** start of INPUT **

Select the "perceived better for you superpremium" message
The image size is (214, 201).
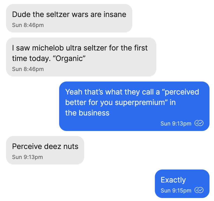134,106
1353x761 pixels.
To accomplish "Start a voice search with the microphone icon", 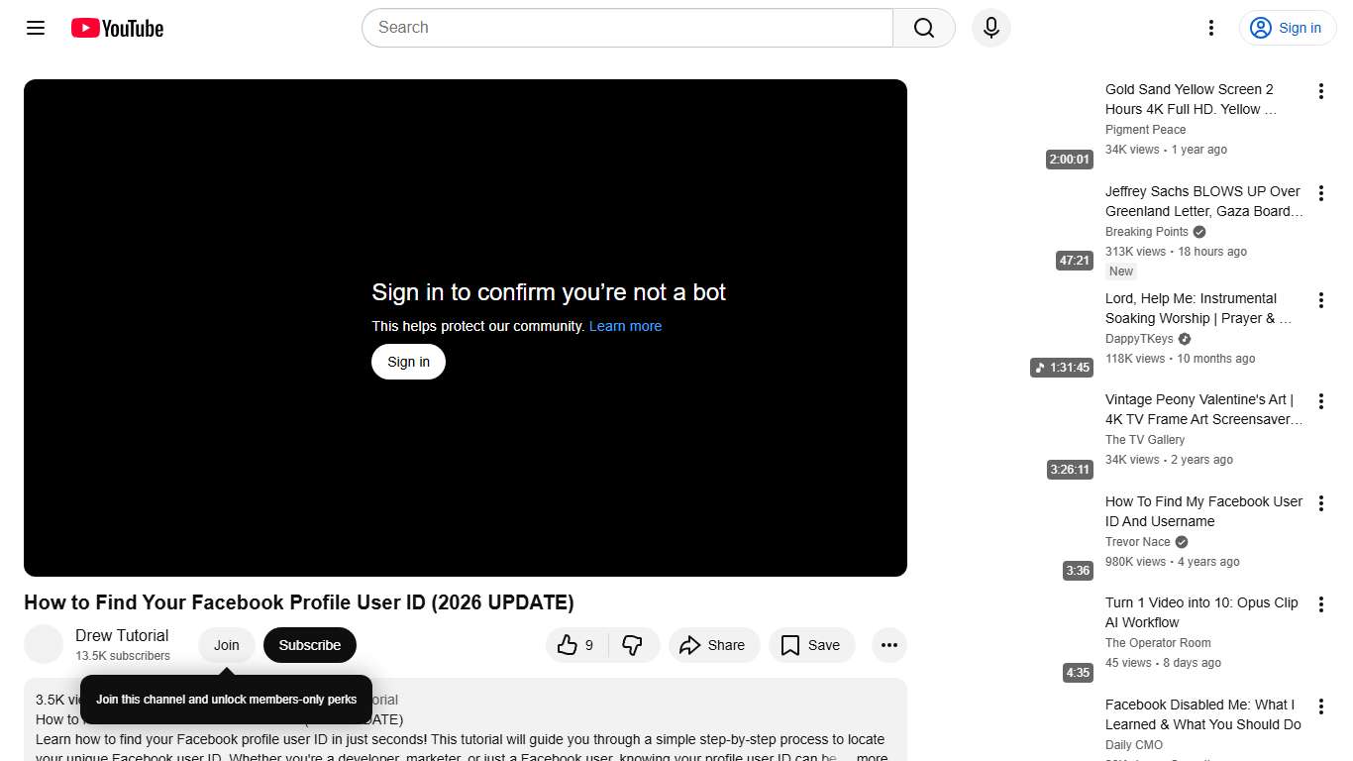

** end of INPUT **

**WHAT TO DO:**
Duplicate the lines from the one containing "1353x761 pixels." through the end of the lines, including both ends, and leave out the pictures.

**FULL OUTPUT:**
1353x761 pixels.
To accomplish "Start a voice search with the microphone icon", 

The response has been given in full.